This year’s Documentary Premieres profiles wrap with Liz Garbus’ return to Park City, screening as a Day One film: WHAT HAPPENED, MISS SIMONE?, a biographical portrait of the influential performer and activist.
Sundance Program Description:
A classically trained musical genius, chart-topping chanteuse, and Black Power icon, Nina Simone is one of the most influential, beloved, provocative, and least understood artists of our time. On stage, she was known for utterly free, rapturous performances, earning her the epithet “High Priestess of Soul.” But amid the violent, day-to-day fight for civil rights, she struggled to reconcile artistic ambition with her fierce devotion to a movement. Director Liz Garbus sensitively explores the constant state of opposition that trapped and tortured Simone – as a classical pianist pigeonholed in jazz, as a professional boxed in by family life, as a black woman in racist America – and in so doing, reveals a towering figure transcending categorization and her times. The film stays true to Simone’s subjectivity by mining never-before-heard tapes, rare archival footage, and interviews with close friends and family.
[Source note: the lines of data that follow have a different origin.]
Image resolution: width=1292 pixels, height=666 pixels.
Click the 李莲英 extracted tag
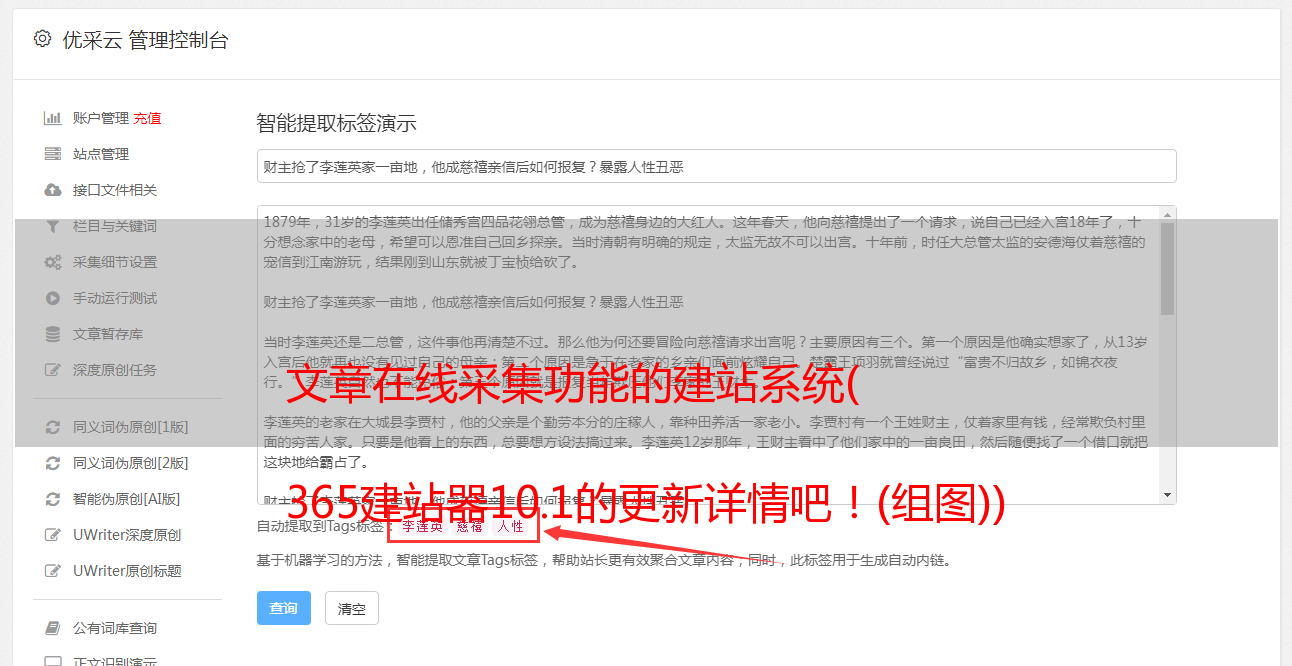coord(423,526)
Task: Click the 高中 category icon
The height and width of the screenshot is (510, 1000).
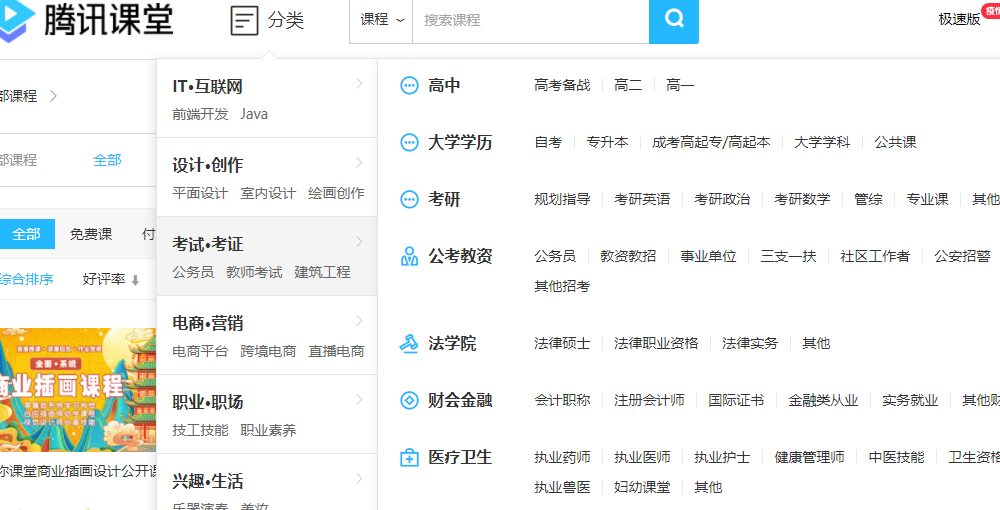Action: pyautogui.click(x=409, y=86)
Charting Simone’s musical inventiveness alongside the arc of her Jim Crow childhood, defining role in the Civil Rights Movement, arrival at Carnegie Hall, self-imposed exile in Liberia, and solitary life in France, this astonishingly intimate yet epic portrait becomes a non-fiction musical – lush tracks and riveting story resonating inextricably.
Some Background:
Director/producer Liz Garbus is a Sundance alumna several times over, most recently as the director of BOBBY FISCHER AGAINST THE WORLD (2011) and SHOUTING FIRE: STORIES FROM THE EDGE OF FREE SPEECH (2009), and as the producer of FAMILY AFFAIR (2010). Producer Amy Hobby’s previous Park City credits include LOVE, LUDLOW (2005), LET THE CHURCH SAY AMEN (2004), SECRETARY (2002), THIRTEEN CONVERSATIONS ABOUT ONE THING (2002), HAMLET (2000), and NADJA (1995); while Justin Wilkes previously produced or executive produced WHITEY: UNITED STATES OF AMERICA V JAMES J BULGER (2014), UNDER AFRICAN SKIES (2012), and CRUDE (2009); and this is Jayson Jackson’s first project. Executive producers include Sidney Beaumont, who served in the same role on WHITEY; Jon Kamen, whose past Sundance films include WHITEY, UNDER AFRICAN SKIES, CRUDE, and METALLICA: SOME KIND OF MONSTER; Netflix’s Lisa Nishimura and Adam Del Deo, executive producers for MITT (2014) and THE SQUARE (2013); and Broadway performer Lisa Simone Kelly, Nina Simone’s daughter. The project’s editor, Joshua L Pearson, also cut Sundance alums WHITEY and UNDER AFRICAN SKIES.
Why You Should Watch:
Garbus’ past projects have positioned her well to tell Simone’s story, most notably her tribute to another iconic performer, Marilyn Monroe, in LOVE, MARILYN. The singer’s fans will be awed by the fantastic archival material Garbus has unearthed, while the unconverted will soon be brought into the fold when confronted with the breadth of her craft and her involvement in the fight for equality.